-- Entries supplied start --
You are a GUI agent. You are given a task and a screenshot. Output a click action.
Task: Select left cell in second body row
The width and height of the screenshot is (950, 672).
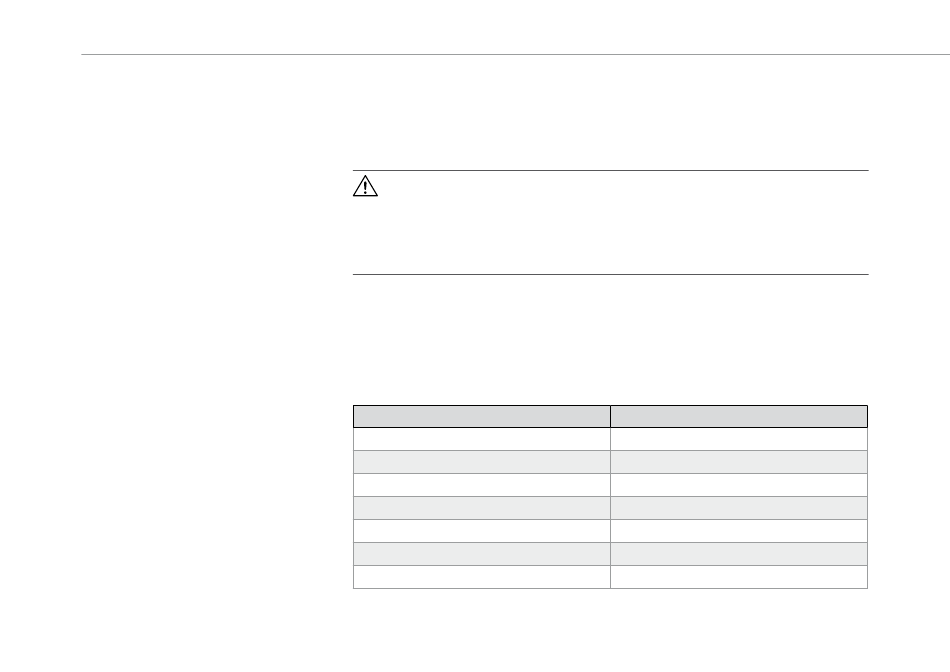click(x=482, y=462)
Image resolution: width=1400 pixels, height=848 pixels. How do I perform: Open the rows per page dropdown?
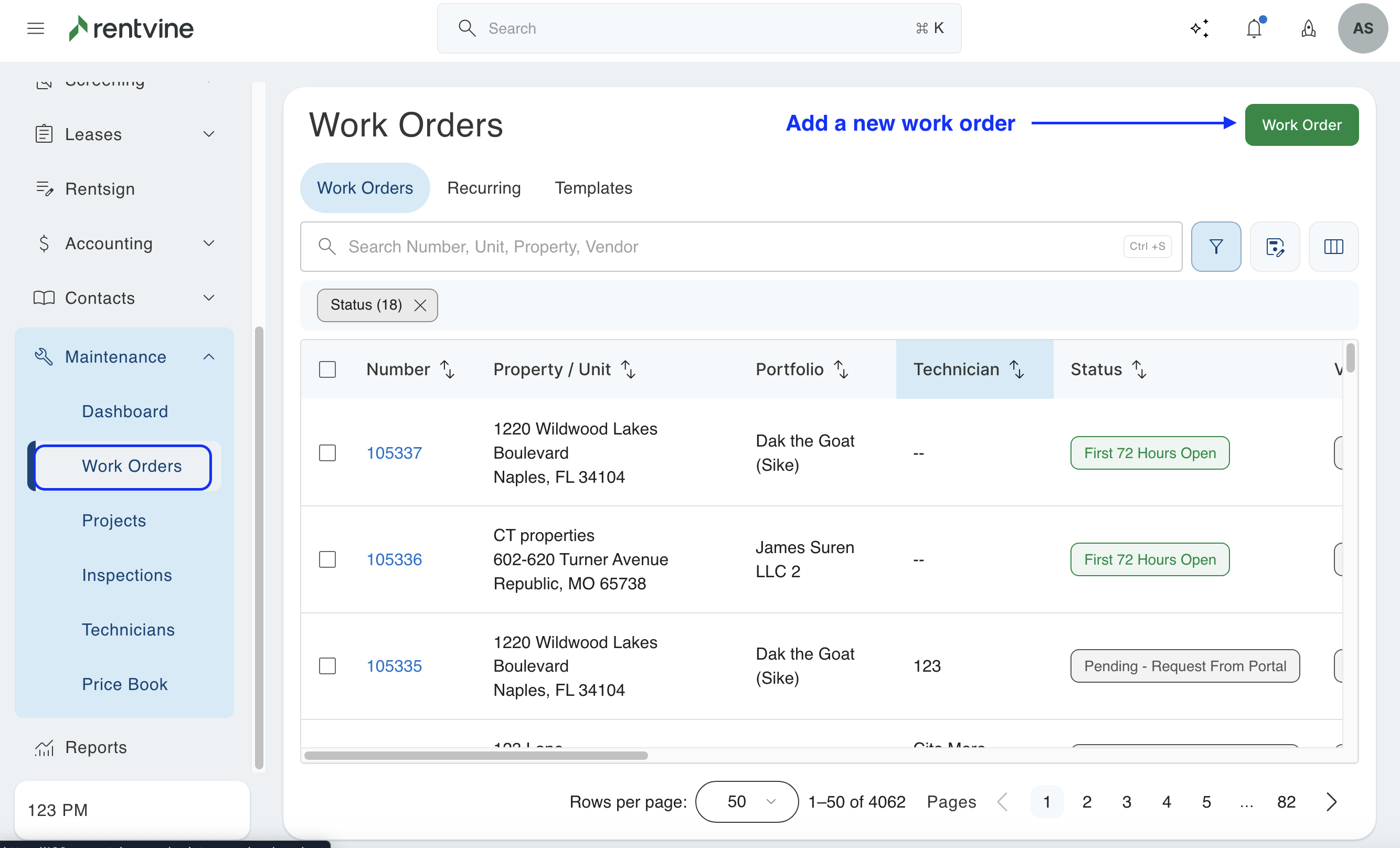[x=746, y=801]
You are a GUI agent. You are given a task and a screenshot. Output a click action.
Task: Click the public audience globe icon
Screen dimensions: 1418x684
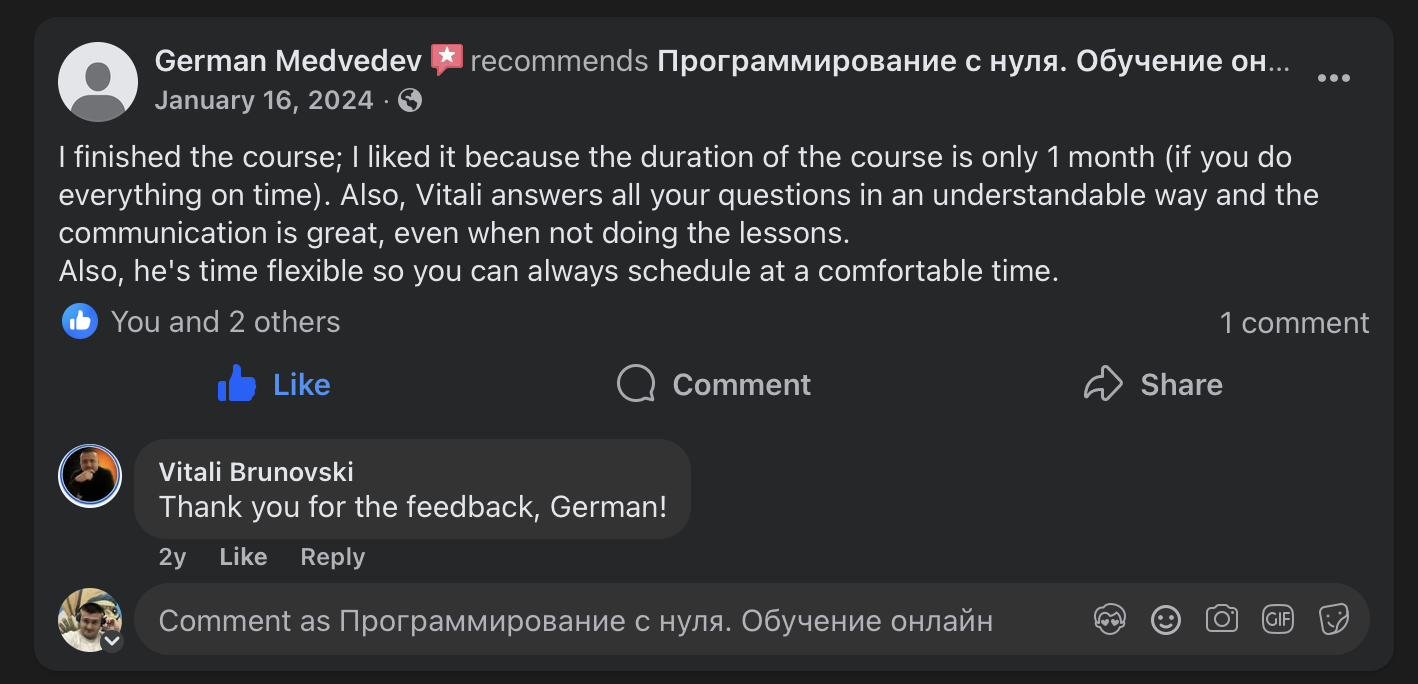pyautogui.click(x=410, y=101)
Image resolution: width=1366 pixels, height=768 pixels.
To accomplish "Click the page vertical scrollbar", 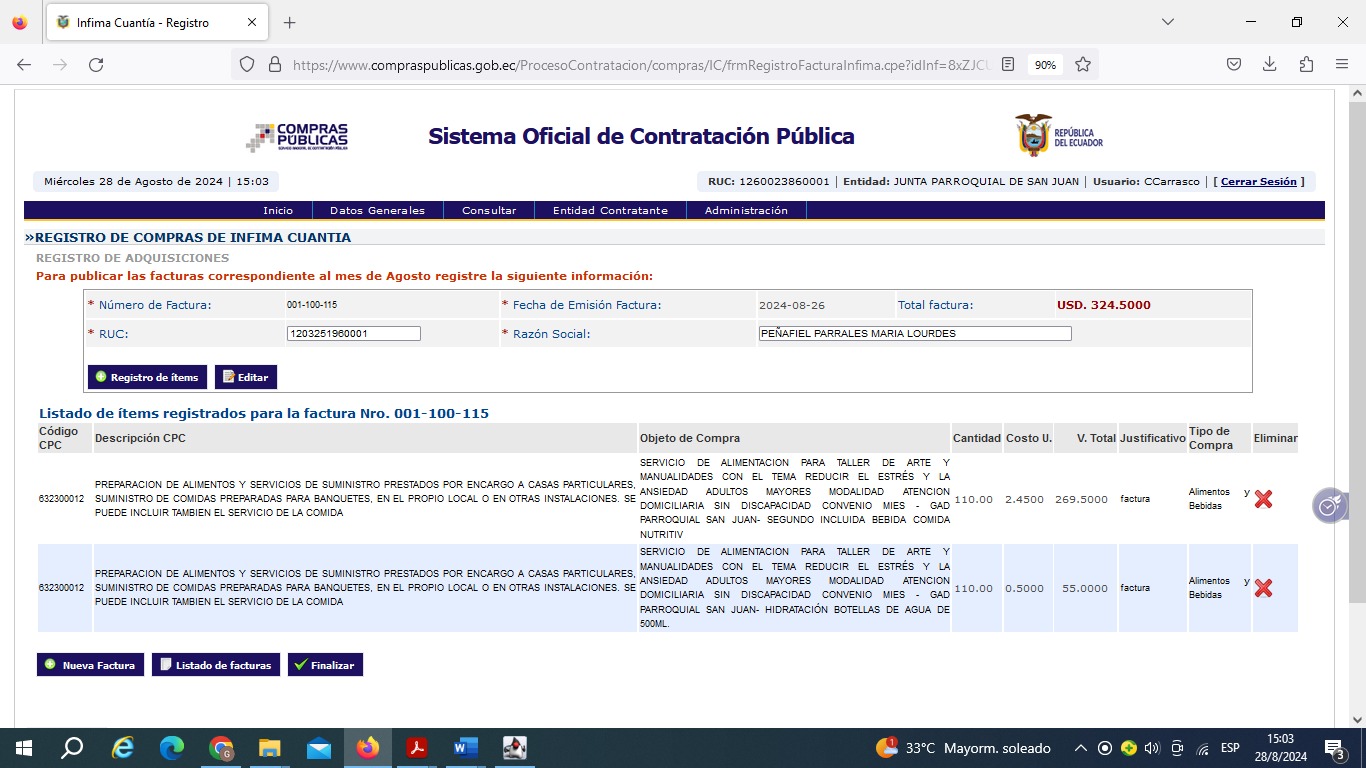I will (x=1357, y=400).
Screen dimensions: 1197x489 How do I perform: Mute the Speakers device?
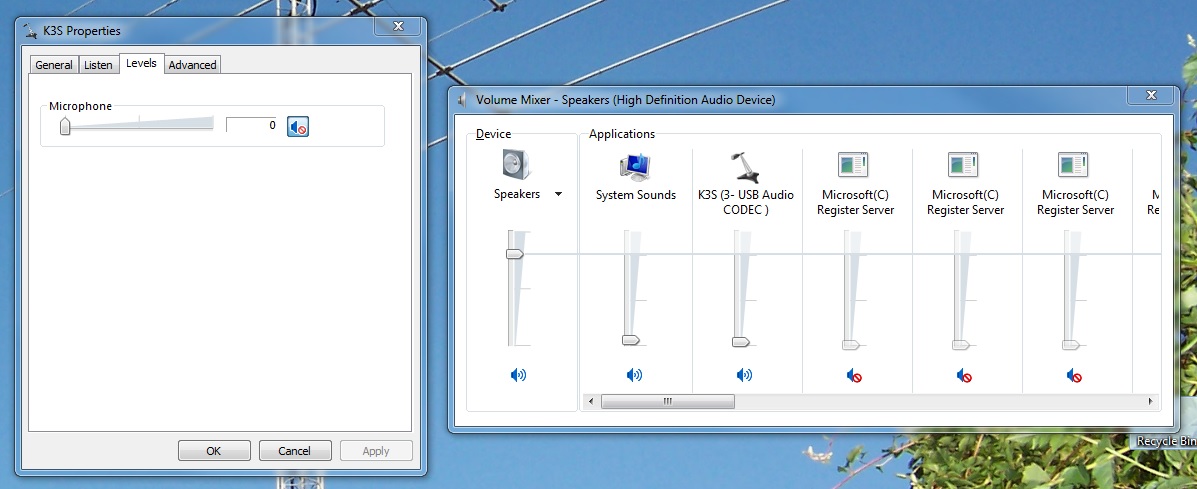[518, 375]
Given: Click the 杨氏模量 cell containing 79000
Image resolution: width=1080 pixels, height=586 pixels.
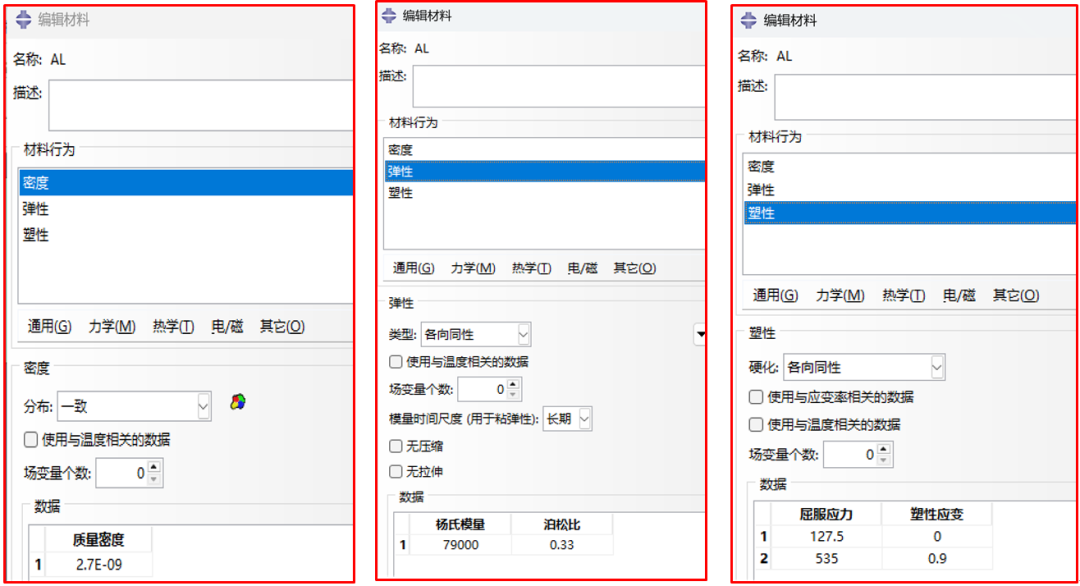Looking at the screenshot, I should click(x=460, y=545).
-- Entries supplied end --
Problem: Copy every line of the records above that contains the string "width".

Reply to the task:
The width and height of the screenshot is (950, 672).
Image resolution: width=1400 pixels, height=848 pixels. How do I perform: Open the rows per page dropdown?
Image resolution: width=1366 pixels, height=768 pixels.
Image resolution: width=1080 pixels, height=586 pixels.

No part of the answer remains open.